Israeli-based Adom Adom (very red) is a top quality brand of beef, that is supplied its beef from, among other places, the Beit She’an slaughterhouse. A December, 6, 2012 exposé on Israeli TV revealed some not-so-kosher treatment of animals in the Beit She’an slaughterhouse. Now, a group of consumers, headed by Ruth Kolian, are filing a class-action suit against Tnuva Central Cooperative (who controls the slaughterhouse), for consumer anguish.

The footage was shown on the Colbotech show and revealed the following:

  • Calves were beaten and shocked to urge them to continue marching toward their slaughtering. Those that had trouble walking were continuously shocked in the head and testicles. If the calves still did not move, they were dragged by forklifts, rather than killed on the spot (as law demands)

  • Lambs were beaten on their heads with a pipe and dragged on the ground by their legs

  • To make matters worse, workers were documented stepping on the lambs, and throwing them in the air, catching them by the lambs’ mouths


The lawsuit, for $55 million, calls out to “any person who has purchased … over the seven year period prior to the filing of this appeal, meat products produced by the brand ‘Adom Adom,’ and who, because of watching the investigation on Colbotech … has suffered emotional anguish and damage to their private autonomy.”

An Israeli court is determining whether there’s merit to the suit.

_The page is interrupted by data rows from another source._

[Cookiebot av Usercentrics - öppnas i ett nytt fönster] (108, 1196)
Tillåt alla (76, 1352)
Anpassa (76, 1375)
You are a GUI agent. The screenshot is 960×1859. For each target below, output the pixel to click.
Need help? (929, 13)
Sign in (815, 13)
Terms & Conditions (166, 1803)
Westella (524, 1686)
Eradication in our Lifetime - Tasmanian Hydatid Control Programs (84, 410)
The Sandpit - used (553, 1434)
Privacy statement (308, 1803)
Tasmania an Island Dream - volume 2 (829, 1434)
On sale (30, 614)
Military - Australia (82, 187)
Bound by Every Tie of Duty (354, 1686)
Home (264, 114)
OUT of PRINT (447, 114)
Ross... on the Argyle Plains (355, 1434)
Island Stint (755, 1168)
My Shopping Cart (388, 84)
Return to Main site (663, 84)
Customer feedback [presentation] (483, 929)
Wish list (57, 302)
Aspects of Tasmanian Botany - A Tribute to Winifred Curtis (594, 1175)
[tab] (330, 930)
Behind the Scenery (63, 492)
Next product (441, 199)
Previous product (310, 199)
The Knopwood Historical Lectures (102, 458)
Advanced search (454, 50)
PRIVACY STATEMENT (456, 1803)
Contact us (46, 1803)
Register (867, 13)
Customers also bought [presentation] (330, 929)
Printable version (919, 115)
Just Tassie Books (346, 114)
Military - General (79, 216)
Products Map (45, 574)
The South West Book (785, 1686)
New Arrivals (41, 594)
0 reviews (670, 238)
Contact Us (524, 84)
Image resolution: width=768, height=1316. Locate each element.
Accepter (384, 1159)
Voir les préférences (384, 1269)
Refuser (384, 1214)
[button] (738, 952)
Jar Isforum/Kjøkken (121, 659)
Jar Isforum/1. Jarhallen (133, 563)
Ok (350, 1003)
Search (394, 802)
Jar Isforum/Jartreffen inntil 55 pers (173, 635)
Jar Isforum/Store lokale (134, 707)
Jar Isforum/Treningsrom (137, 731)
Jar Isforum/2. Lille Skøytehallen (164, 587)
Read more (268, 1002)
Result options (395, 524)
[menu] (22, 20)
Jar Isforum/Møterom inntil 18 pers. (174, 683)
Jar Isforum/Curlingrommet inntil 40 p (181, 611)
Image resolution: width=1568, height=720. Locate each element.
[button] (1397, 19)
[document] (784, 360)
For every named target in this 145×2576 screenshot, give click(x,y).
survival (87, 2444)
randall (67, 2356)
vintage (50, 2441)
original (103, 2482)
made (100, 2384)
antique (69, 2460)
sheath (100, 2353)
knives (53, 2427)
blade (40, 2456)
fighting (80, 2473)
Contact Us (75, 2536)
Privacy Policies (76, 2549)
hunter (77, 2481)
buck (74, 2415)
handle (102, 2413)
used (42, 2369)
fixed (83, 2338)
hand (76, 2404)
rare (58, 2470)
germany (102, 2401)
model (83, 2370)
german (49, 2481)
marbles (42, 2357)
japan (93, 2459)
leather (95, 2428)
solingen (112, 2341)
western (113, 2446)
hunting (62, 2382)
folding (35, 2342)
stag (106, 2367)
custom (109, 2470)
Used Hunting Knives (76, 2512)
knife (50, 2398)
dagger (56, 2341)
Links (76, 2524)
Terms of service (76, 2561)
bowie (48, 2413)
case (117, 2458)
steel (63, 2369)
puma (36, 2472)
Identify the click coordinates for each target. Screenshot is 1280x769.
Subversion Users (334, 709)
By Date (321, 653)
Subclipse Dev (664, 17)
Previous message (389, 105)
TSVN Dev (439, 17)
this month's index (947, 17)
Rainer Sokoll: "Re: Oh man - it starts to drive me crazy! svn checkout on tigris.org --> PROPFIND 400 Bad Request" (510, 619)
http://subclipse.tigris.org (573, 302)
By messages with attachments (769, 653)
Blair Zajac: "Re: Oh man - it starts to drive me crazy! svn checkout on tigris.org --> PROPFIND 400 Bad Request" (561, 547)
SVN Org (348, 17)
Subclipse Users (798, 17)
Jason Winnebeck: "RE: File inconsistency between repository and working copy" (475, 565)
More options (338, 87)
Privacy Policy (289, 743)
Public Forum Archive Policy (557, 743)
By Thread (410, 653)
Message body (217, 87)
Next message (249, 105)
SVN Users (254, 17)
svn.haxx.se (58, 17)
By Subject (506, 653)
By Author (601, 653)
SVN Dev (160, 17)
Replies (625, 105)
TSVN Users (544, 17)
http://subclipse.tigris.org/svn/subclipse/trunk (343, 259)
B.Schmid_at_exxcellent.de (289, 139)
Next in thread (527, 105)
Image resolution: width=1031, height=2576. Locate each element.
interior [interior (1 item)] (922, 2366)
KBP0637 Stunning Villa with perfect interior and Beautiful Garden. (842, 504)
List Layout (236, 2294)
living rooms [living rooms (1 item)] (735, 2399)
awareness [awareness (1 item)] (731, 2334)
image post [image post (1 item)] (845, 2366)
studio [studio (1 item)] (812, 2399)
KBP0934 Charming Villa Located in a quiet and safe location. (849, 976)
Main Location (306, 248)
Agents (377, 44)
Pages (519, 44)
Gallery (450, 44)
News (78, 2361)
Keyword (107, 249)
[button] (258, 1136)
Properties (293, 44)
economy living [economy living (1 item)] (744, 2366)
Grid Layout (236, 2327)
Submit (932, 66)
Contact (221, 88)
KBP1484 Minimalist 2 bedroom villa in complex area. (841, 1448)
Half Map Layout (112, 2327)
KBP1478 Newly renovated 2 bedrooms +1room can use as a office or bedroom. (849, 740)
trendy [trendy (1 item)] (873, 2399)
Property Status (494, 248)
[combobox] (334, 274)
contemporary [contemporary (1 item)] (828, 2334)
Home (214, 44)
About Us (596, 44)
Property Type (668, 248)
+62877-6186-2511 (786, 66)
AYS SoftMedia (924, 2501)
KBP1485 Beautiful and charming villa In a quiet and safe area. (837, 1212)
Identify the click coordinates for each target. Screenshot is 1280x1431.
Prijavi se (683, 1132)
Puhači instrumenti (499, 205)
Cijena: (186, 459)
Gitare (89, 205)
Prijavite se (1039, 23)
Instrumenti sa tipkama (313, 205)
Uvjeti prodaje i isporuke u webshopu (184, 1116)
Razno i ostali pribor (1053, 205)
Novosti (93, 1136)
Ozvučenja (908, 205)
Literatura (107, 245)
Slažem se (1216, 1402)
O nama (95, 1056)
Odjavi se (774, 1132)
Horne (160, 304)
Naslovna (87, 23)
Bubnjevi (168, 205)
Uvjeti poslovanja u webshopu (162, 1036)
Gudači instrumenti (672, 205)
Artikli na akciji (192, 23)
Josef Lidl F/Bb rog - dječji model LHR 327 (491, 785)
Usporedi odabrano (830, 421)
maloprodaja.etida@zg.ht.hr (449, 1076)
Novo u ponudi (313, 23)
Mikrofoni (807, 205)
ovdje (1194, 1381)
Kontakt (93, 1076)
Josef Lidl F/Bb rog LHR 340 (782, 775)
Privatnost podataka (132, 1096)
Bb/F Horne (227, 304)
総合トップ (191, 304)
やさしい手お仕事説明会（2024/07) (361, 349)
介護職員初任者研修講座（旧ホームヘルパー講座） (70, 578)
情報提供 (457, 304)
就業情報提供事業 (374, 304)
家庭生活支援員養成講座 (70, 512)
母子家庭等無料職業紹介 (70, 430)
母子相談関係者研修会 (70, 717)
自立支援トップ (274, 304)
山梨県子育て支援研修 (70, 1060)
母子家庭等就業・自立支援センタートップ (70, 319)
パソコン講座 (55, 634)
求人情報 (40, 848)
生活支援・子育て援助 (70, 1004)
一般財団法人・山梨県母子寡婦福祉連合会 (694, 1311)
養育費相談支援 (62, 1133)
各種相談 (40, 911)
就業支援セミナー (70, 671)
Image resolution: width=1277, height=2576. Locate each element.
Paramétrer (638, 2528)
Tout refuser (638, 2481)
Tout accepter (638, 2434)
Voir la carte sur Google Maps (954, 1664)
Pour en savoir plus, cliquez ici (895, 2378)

The issue is not the mistreatment of the animals, but whether the treatment justifies monetary compensation.

Truvia argues that the group pushing forward with the lawsuit (Anonymous for Animal Rights) cannot be considered a cheated consumer since the group is the entity that exposed the violations, in the hopes of getting the plant closed down.

It’s worth noting that in many cases, the meat coming from this particular slaughterhouse has already been deemed as treif (non-kosher) because of bone fractures and other imperfections.

Kosher foods must conform to the rules of kashrut (Jewish dietary laws). There are many factors that decide whether a food is kosher or treif. Some examples are:

A food is non-kosher if it includes ingredients derived from a non-kosher animal, or from kosher animals not slaughtered properly. Food is also deemed as non-kosher if non-kosher utensils or machinery were used at anytime.

Traditional Jewish thought follows the belief that animals must be killed by a single cut across the throat (at an exact depth and location) so that the animal bleeds to death without unnecessary suffering. Many animal activists say that this method doesn’t guarantee that the animal will lose consciousness immediately, thus unneeded suffering can happen.

A shochet usually oversees the slaughter to ensure it’s in line with kosher rules.